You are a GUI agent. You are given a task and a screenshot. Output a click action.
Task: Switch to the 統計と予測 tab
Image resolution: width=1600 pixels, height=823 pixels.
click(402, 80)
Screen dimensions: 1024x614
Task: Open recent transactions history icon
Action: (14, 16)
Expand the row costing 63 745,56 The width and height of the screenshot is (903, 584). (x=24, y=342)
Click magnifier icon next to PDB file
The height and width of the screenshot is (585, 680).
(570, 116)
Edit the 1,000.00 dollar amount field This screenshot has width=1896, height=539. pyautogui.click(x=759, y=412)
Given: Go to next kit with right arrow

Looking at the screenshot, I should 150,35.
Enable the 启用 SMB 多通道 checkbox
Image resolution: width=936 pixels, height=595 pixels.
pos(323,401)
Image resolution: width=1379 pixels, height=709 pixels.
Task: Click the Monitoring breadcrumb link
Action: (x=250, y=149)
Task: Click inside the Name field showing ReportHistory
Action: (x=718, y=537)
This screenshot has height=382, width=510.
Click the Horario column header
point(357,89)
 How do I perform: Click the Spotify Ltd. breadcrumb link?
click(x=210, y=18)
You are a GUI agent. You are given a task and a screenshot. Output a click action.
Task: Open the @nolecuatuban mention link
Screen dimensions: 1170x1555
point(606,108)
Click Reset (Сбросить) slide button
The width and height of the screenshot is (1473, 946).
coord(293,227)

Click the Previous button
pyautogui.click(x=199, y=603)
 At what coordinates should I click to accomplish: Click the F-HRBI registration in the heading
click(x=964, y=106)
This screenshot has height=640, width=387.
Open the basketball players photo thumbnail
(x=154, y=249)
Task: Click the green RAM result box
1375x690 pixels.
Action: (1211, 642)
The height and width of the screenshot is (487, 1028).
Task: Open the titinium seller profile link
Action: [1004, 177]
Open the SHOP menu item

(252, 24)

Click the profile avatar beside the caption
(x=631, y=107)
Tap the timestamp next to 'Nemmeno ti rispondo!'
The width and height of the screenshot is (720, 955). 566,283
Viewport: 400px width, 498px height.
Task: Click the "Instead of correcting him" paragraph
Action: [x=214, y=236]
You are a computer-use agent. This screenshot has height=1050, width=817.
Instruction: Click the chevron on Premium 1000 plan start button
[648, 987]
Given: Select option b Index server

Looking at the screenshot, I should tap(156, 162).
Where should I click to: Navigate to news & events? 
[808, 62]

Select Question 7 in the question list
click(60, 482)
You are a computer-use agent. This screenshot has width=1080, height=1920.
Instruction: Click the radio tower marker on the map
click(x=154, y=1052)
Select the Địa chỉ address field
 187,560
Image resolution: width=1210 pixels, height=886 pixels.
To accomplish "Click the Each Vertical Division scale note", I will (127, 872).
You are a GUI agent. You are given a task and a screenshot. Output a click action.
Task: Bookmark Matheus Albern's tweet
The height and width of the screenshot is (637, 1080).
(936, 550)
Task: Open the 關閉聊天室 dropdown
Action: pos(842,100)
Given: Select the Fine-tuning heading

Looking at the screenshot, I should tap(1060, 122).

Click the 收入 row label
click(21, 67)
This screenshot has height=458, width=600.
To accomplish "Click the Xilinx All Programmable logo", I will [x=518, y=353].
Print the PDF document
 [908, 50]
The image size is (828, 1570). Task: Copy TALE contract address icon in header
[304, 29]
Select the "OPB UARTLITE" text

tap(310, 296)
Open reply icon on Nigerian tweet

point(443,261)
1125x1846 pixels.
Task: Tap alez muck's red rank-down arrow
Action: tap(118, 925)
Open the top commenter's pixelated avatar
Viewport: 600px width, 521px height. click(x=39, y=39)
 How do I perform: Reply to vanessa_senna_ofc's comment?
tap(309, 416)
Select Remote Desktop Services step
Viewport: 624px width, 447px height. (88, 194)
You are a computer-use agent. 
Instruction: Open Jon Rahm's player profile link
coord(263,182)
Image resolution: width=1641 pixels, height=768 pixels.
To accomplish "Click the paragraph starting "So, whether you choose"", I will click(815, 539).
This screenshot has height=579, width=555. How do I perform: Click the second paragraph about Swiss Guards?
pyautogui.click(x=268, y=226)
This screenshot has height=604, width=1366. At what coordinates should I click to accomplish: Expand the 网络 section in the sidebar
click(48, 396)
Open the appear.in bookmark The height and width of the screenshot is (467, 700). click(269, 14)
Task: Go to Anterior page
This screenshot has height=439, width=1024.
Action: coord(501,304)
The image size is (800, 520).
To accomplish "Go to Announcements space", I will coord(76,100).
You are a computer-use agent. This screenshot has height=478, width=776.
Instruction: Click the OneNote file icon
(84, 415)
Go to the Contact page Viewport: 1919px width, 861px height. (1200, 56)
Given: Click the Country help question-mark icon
• • • • •
# Description of the task
Bring together every line in the entries that holds the string "will".

# Output for this task
To accomplish "Click the Each Vertical Division scale note", I will (127, 872).
To accomplish "Click the Xilinx All Programmable logo", I will [x=518, y=353].
To accomplish "Click the paragraph starting "So, whether you choose"", I will click(815, 539).
To accomplish "Go to Announcements space", I will coord(76,100).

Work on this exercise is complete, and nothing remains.